Some offices had it constructed in the reception area. Others made space in large conference rooms for it, and some placed it in an atrium.
“We created some buzz before it arrived at each location, too,” said Levine. “We’d count down to the arrival at each office. We’d send an email going to everyone at the office, encouraging them to visit the room when it arrived.”
Step inside, please
Now for the tour: The Customer Experience Room was equipped with a station for each of the customers employees already knew — Mike, Grace and Lisa.
So when employees walked into the room, they saw Mike’s work desk — complete with photos of his boys, to-do notes, his computer, etc. Employees could either read about Mike on the walls or hear him tell his story via an iPad that was posted near his desk. In the iPad presentation, Mike talked about his journey through the health insurance system — from trying to find a physician when he suffered knee pain, through the office visit and receiving the bill.
“But it wasn’t meant to be all gloom and doom,” said Levine. “Everyone could see where we made improvements for this customer.”
Turn the corner, and employees experienced Grace’s life. They saw the mailbox full of healthcare information that she faces every day. They listened to a recorded call through her aging ears (it was a lot more difficult to understand than they were used to). They also could put on glasses that were scratched and somewhat altered to demonstrate what it’s like to be a bit vision impaired, like Grace. That helped build empathy for customers like Grace who face communication difficulties when dealing with the healthcare industry and their own health.
Turn another corner and employees met tech-savvy Lisa, who doesn’t have too many difficulties navigating the healthcare system because she’s not a big user. The display gave Levine and her team the opportunity to introduce the company’s newer customer-friendly website. It had been changed based on customer feedback, and many employees saw that, and the reasons for it, for the first time in the Customer Experience Room.
When employees walked out of the room, they were invited to sign the customer commitment panel.

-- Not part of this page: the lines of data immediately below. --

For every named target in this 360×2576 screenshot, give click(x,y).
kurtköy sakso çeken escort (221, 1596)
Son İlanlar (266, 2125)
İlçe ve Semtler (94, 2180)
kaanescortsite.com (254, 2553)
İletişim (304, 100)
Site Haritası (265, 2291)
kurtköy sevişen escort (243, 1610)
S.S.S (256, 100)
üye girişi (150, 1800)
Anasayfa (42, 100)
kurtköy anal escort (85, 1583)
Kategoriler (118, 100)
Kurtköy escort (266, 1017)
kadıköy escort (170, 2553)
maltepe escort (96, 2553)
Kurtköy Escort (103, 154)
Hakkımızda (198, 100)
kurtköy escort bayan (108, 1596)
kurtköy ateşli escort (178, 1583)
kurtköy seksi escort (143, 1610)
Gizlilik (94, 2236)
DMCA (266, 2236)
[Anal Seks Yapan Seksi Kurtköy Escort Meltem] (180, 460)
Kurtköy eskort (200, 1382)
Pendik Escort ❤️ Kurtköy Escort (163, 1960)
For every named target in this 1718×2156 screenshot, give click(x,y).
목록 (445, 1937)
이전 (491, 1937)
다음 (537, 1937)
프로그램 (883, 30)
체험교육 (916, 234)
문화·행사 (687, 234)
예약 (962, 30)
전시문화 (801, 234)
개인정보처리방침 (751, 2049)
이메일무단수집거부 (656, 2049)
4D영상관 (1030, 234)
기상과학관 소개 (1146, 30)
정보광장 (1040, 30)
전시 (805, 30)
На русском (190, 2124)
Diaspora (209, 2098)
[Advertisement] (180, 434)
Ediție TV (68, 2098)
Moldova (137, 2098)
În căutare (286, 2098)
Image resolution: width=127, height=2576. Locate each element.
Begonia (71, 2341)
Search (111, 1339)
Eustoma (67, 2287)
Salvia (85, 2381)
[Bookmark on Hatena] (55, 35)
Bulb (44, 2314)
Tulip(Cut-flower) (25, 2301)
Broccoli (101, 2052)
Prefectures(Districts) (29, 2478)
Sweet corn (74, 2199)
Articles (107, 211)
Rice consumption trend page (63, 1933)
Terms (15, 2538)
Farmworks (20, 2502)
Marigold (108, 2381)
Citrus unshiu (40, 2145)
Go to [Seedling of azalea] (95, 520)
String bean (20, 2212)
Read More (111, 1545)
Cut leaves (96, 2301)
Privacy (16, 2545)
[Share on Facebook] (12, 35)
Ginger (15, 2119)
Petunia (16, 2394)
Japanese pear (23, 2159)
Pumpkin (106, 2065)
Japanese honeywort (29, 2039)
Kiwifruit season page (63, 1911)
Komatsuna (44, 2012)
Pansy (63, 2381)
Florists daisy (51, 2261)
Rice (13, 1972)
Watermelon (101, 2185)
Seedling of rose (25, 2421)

The board included BCBS of Michigan’s new mission for the customer experience and their commitment to delivering on it — “We aspire to be clear and simple, to help you make the right choices, to offer valuable coverage, and help you get quality health care for you and those you love.”
Feedback proves success
Employees weren’t required to visit the room when it came to town, but they still showed up in droves. More than 605 walked the walk. They were then asked right after their visits to give some feedback on the experience. If they didn’t give it then Levine and her team sent an email later asking for their thoughts.
They asked, “What did you learn and what can you do with the new information?” But the most eye-opening responses came from the question, “What have you done differently based on seeing the Customer Experience Room?”
One person said, “I wonder to myself before I do something, ‘Is this good for Grace?'” Another responded, “Now I think about this project and I wonder if it fits into our customer commitment.”
The Customer Experience Room did its job at BCBS of Michigan — helping employees make more customer-centric decisions.
Then came a bonus: It won the 2013 CX Innovation Award from the Customer Experience Professionals Association.